Et dans les branches, il y a mes rêves : fonder une famille, devenir infirmier, être heureux, voyager, rendre ma famille fière.
Et un rêve plus grand encore : faire le bien autour de moi, à ma manière.
Ce rêve, je l’ai nourri à travers mon chemin de vie, marqué par l’obligation de m’adapter rapidement. J’ai quitté mon pays jeune, et ici, j’ai dû comprendre un nouveau monde. Il m’a fallu apprendre, comprendre des codes différents, gagner ma place. Mais je n’ai jamais abandonné.
À travers ma formation en SAPAT, j’ai découvert que mon envie d’aider les autres pouvait devenir un métier.
Les stages en EHPAD, à l’école, ou dans le social m’ont permis de me sentir à ma place.
J’ai vu que je pouvais faire du bien, que je pouvais être utile, même avec de simples gestes, une écoute, une présence.
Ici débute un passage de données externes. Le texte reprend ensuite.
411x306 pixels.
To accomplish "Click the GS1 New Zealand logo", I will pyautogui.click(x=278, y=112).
Mon expérience dans l’animation en EHPAD m’a profondément touché. J’ai vu combien une activité simple pouvait redonner le sourire à une personne âgée.
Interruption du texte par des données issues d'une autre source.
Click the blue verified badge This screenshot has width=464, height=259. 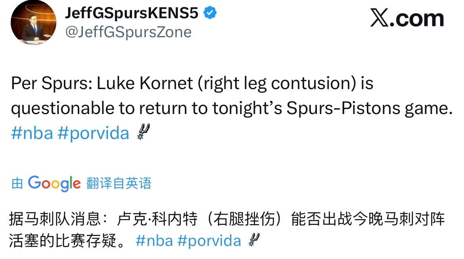click(x=210, y=14)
J’ai compris ainsi que je voulais faire plus. Pas seulement accompagner, mais soigner. Soulager. Être là dans les moments critiques.
Mais ce chemin n’est pas sans contraintes. Il y a des obstacles : des démarches administratives, des questions de financement, le stress, la peur de ne pas être à la hauteur… tout cela fait partie de mon quotidien.
Et pourtant, je tiens. Parce que je suis bien entouré au Bocage et au lycée. J’ai des enseignants qui croient en moi, des éducateurs qui m’accompagnent, et surtout une envie profonde de réussir.
Et puis, il y a eu le portrait chinois. Un exercice qui peut sembler léger, mais qui m’a vraiment parlé.
Si j’étais un animal, j’ai choisi le chat : pour sa discrétion, son calme, son côté observateur.
Si j’étais une couleur, ce serait le bleu : pour la paix, la profondeur.
Et si j’étais un métier, évidemment, ce serait un métier du soin. Parce que c’est ce que je veux faire de ma vie.
Aujourd’hui, je suis clair sur mon objectif : intégrer un IFSI pour devenir infirmier.
Et si ce n’est pas possible tout de suite, je deviendrai aide-soignant. Ce sera une étape, pas une fin.
Car j’ai compris que dans la vie, on avance étape par étape. Parfois, on ne saute pas directement à la ligne d’arrivée.
Je sais que ce métier demande beaucoup : de l’endurance, une bonne gestion du stress, un esprit d’équipe, une rigueur constante.
Mais je crois que j’ai les qualités pour y arriver, ou que je peux les acquérir. Ce que j’ai vécu m’a forgé. Je suis prêt à m’engager, à apprendre, à grandir encore.
Et même si je n’ai pas encore tout ce qu’il faut aujourd’hui, j’ai l’essentiel :
La volonté, la capacité à me remettre en question, et cette envie profonde de faire quelque chose de bien pour les autres.
Je crois en ce que je fais.
Je ne cherche pas à impressionner, je cherche juste à construire un avenir qui a du sens.
Un avenir où je pourrais me lever chaque matin en me disant :
Je suis à ma place.
Et je veux montrer que mon parcours, même s’il est plein de défis, m’a préparé à faire ce métier.
Que j’ai les qualités humaines, la motivation et la force pour y arriver.
Voilà.
Je ne suis pas parfait, mais je travaille — pas pour devenir parfait, mais pour devenir meilleur que ce que j’étais.
Et je crois que c’est ça, le plus important.
Merci de m’avoir écouté.
* Le prénom du jeune a été modifié par souci de confidentialité.